Task directions
Retype every line of the data, keeping each word exactly.

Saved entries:

------------------------------------------------------------------------

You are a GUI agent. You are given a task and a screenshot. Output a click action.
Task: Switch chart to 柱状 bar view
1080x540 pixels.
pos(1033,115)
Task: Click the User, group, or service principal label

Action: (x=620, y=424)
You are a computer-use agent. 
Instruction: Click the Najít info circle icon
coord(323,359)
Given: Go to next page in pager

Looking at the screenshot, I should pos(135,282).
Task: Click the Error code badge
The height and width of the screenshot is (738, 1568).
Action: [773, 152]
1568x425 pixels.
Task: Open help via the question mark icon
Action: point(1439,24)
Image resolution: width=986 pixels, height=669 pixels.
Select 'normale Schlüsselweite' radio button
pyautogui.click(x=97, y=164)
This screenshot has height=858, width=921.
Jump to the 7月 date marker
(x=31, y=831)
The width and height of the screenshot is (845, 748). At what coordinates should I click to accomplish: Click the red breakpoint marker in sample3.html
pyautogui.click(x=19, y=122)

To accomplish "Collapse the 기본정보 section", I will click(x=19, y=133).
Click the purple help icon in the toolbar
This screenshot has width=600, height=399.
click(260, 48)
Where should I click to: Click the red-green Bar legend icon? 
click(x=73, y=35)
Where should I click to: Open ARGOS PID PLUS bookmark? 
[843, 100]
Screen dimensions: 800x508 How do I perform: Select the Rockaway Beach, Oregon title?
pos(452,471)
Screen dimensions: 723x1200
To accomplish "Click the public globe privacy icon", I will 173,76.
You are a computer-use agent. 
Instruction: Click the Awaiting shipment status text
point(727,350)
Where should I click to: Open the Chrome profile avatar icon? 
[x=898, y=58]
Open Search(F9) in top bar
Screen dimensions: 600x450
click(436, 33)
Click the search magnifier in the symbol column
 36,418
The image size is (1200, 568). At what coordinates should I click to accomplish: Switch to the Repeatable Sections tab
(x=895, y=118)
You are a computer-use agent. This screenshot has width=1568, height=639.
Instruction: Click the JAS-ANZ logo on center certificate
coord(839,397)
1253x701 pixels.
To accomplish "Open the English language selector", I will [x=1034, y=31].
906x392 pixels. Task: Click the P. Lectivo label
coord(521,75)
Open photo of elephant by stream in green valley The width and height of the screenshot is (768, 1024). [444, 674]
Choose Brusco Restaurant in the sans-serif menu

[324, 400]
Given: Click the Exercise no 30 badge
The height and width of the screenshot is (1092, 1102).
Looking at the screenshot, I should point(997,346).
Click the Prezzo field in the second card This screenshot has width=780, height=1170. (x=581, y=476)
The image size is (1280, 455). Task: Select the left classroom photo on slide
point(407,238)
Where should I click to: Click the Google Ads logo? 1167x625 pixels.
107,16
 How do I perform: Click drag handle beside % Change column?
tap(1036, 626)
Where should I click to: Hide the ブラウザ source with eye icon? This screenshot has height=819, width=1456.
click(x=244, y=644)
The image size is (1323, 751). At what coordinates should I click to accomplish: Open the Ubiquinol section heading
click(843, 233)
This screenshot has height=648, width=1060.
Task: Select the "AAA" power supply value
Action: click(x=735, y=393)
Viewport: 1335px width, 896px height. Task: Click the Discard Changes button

------------------------------------------------------------------------

Written answer
You are a GUI agent. You are given a task and a screenshot. Output a click action.
Task: Switch chart to 柱状 bar view
1080x540 pixels.
pos(1033,115)
Task: Click the User, group, or service principal label

Action: (x=620, y=424)
You are a computer-use agent. 
Instruction: Click the Najít info circle icon
coord(323,359)
Given: Go to next page in pager

Looking at the screenshot, I should pos(135,282).
Task: Click the Error code badge
The height and width of the screenshot is (738, 1568).
Action: [773, 152]
1568x425 pixels.
Task: Open help via the question mark icon
Action: point(1439,24)
Image resolution: width=986 pixels, height=669 pixels.
Select 'normale Schlüsselweite' radio button
pyautogui.click(x=97, y=164)
This screenshot has height=858, width=921.
Jump to the 7月 date marker
(x=31, y=831)
The width and height of the screenshot is (845, 748). At what coordinates should I click to accomplish: Click the red breakpoint marker in sample3.html
pyautogui.click(x=19, y=122)

To accomplish "Collapse the 기본정보 section", I will click(x=19, y=133).
Click the purple help icon in the toolbar
This screenshot has width=600, height=399.
click(260, 48)
Where should I click to: Click the red-green Bar legend icon? 
click(x=73, y=35)
Where should I click to: Open ARGOS PID PLUS bookmark? 
[843, 100]
Screen dimensions: 800x508 How do I perform: Select the Rockaway Beach, Oregon title?
pos(452,471)
Screen dimensions: 723x1200
To accomplish "Click the public globe privacy icon", I will 173,76.
You are a computer-use agent. 
Instruction: Click the Awaiting shipment status text
point(727,350)
Where should I click to: Open the Chrome profile avatar icon? 
[x=898, y=58]
Open Search(F9) in top bar
Screen dimensions: 600x450
click(436, 33)
Click the search magnifier in the symbol column
 36,418
The image size is (1200, 568). At what coordinates should I click to accomplish: Switch to the Repeatable Sections tab
(x=895, y=118)
You are a computer-use agent. This screenshot has width=1568, height=639.
Instruction: Click the JAS-ANZ logo on center certificate
coord(839,397)
1253x701 pixels.
To accomplish "Open the English language selector", I will [x=1034, y=31].
906x392 pixels. Task: Click the P. Lectivo label
coord(521,75)
Open photo of elephant by stream in green valley The width and height of the screenshot is (768, 1024). [444, 674]
Choose Brusco Restaurant in the sans-serif menu

[324, 400]
Given: Click the Exercise no 30 badge
The height and width of the screenshot is (1092, 1102).
Looking at the screenshot, I should point(997,346).
Click the Prezzo field in the second card This screenshot has width=780, height=1170. (x=581, y=476)
The image size is (1280, 455). Task: Select the left classroom photo on slide
point(407,238)
Where should I click to: Click the Google Ads logo? 1167x625 pixels.
107,16
 How do I perform: Click drag handle beside % Change column?
tap(1036, 626)
Where should I click to: Hide the ブラウザ source with eye icon? This screenshot has height=819, width=1456.
click(x=244, y=644)
The image size is (1323, 751). At what coordinates should I click to accomplish: Open the Ubiquinol section heading
click(843, 233)
This screenshot has height=648, width=1060.
Task: Select the "AAA" power supply value
Action: click(x=735, y=393)
Viewport: 1335px width, 896px height. Task: Click the Discard Changes button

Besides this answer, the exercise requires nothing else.